== What you need to do ==
Exact copy, pictures excluded: reproduce every record below.

━━ Dataset extract

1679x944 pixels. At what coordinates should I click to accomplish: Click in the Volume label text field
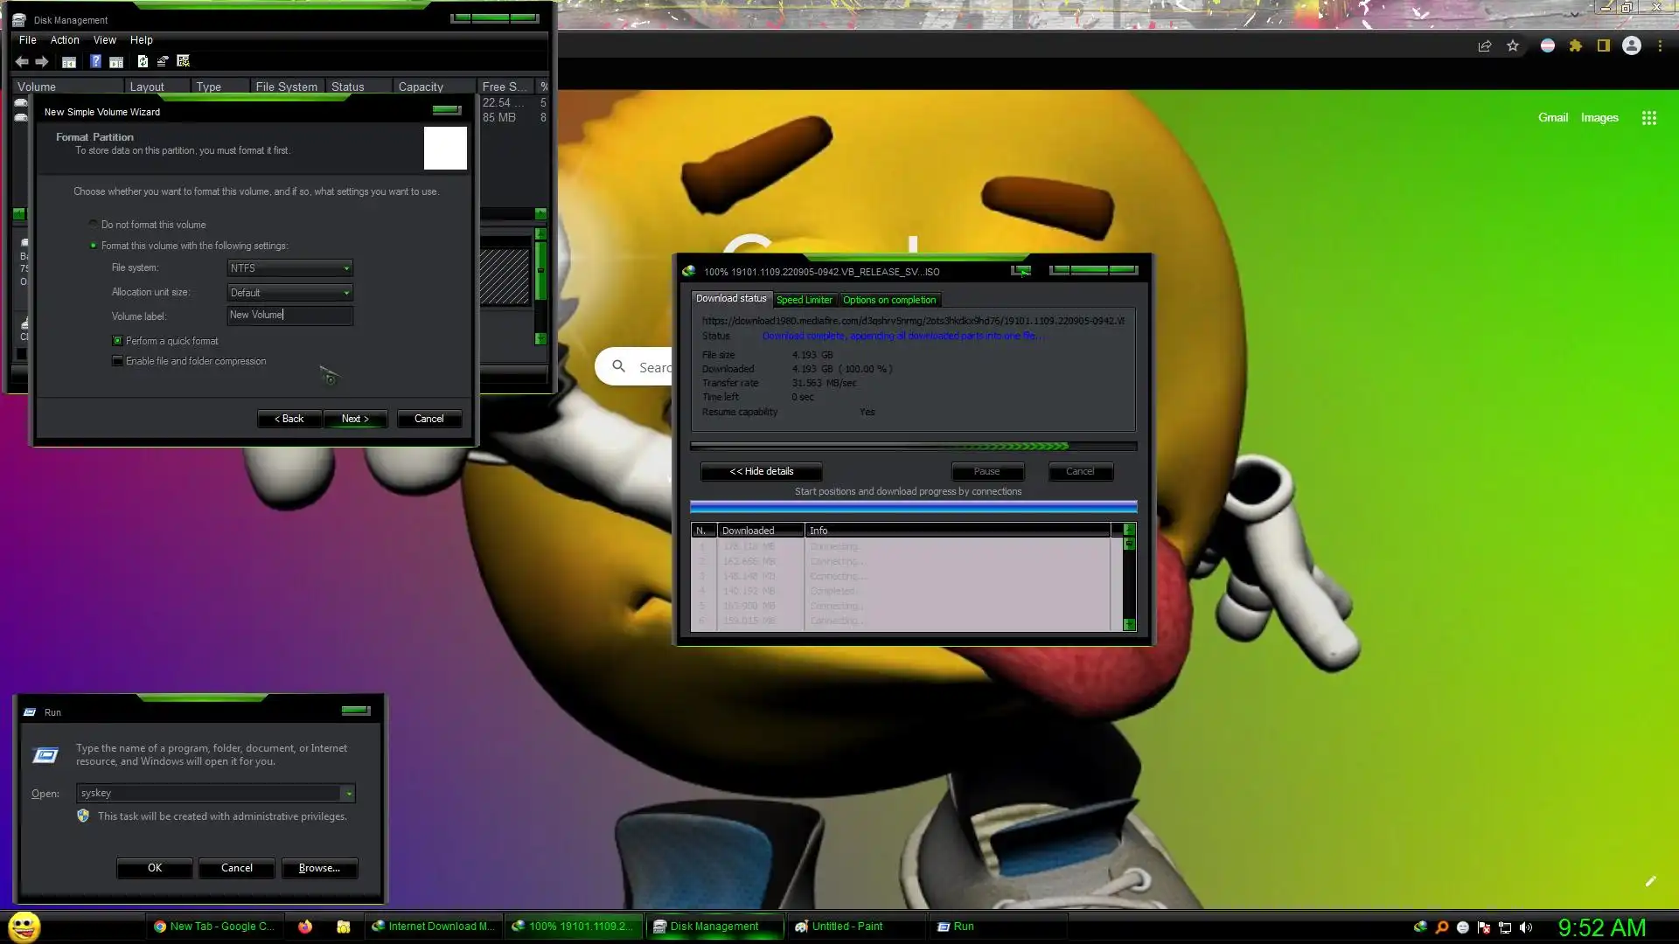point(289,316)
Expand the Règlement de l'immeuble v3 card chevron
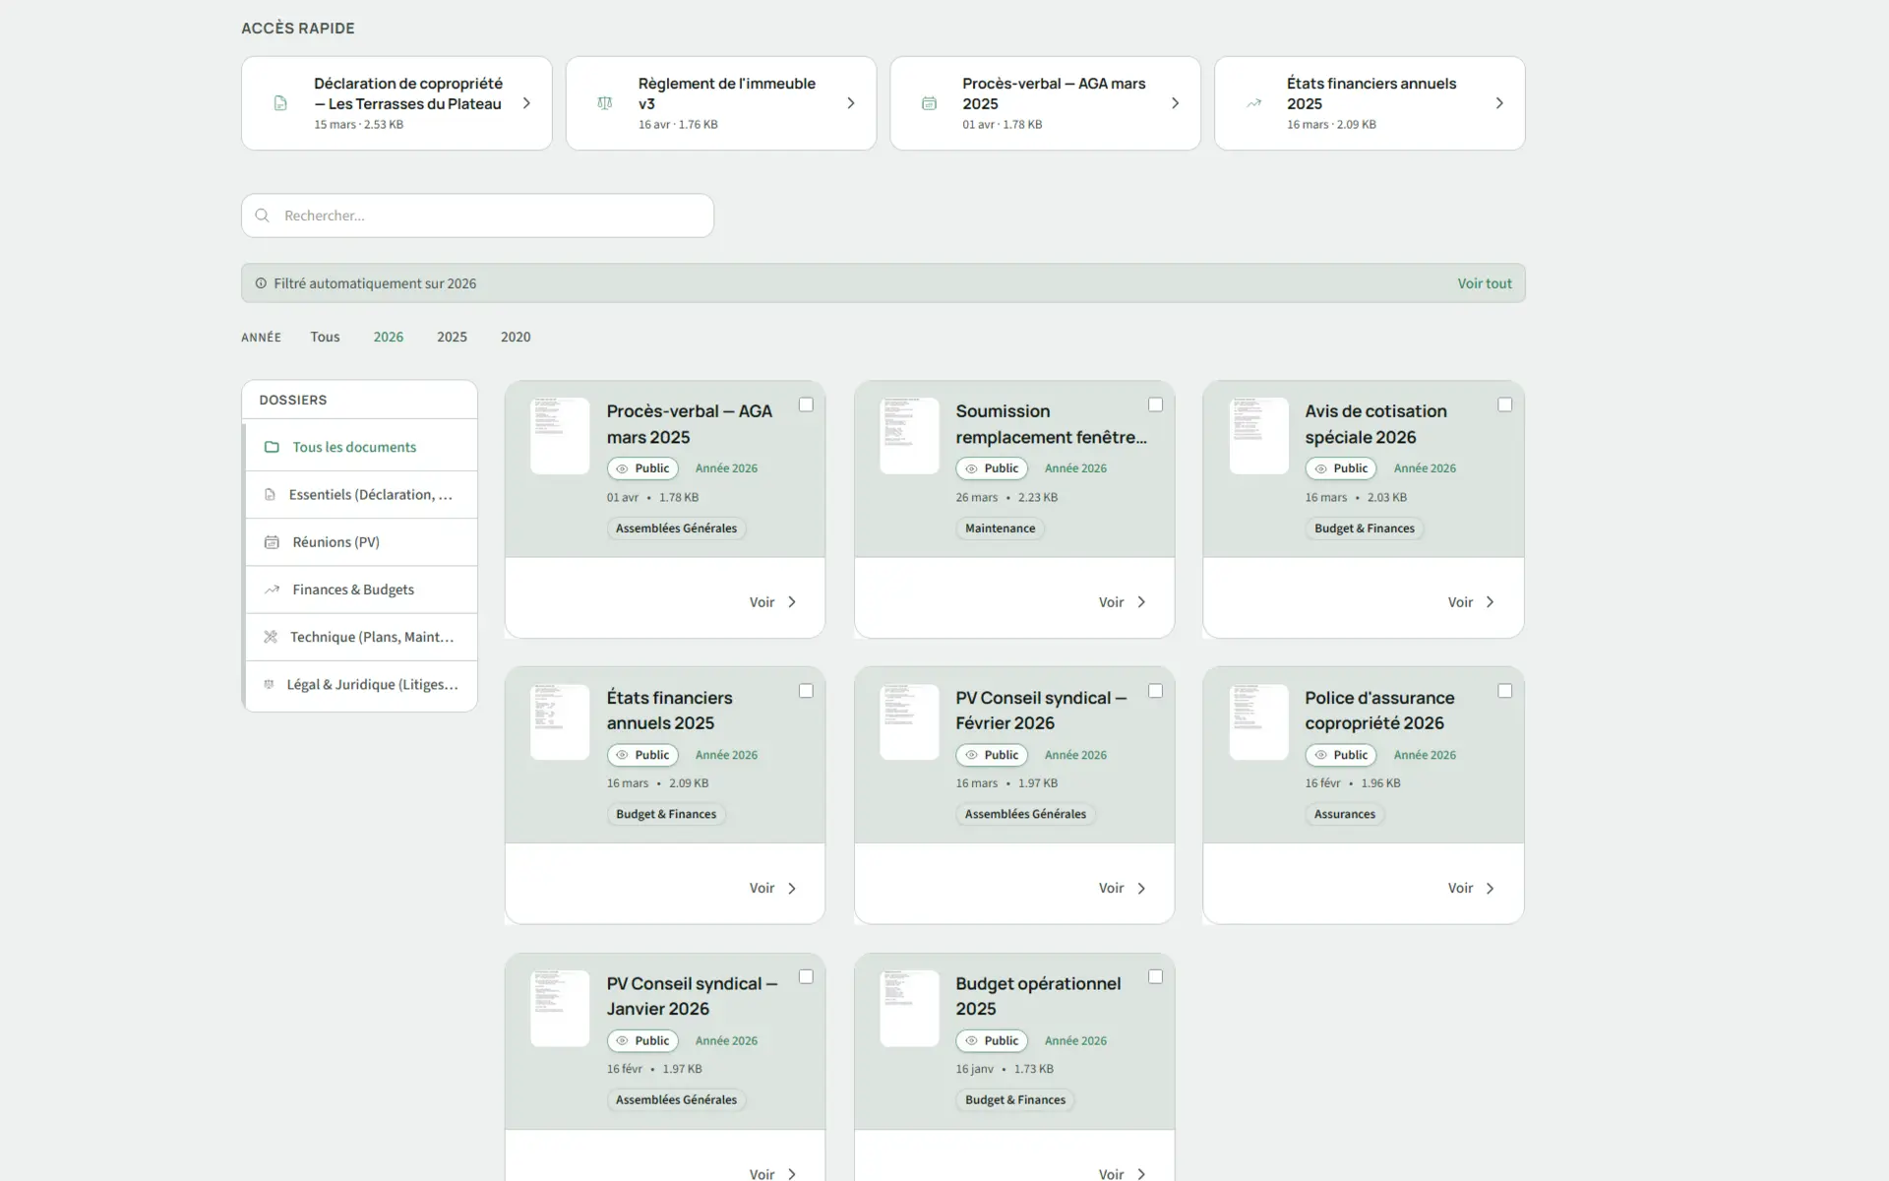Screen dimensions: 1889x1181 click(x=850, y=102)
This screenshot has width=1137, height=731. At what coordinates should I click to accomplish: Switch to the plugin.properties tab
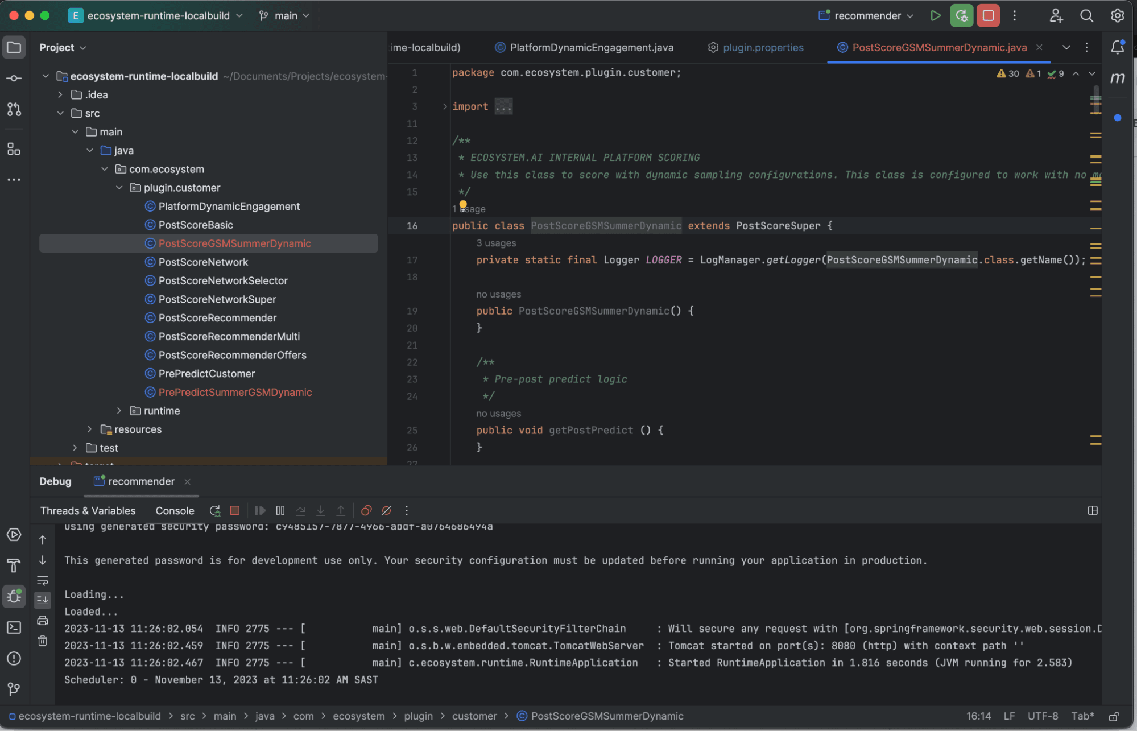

━━━━

== Answer to this exercise ==
1679x944 pixels. At what coordinates should I click to accomplish: Click in the Volume label text field
point(289,316)
Expand the Règlement de l'immeuble v3 card chevron
Screen dimensions: 1889x1181 click(x=850, y=102)
This screenshot has width=1137, height=731. At what coordinates should I click to accomplish: Switch to the plugin.properties tab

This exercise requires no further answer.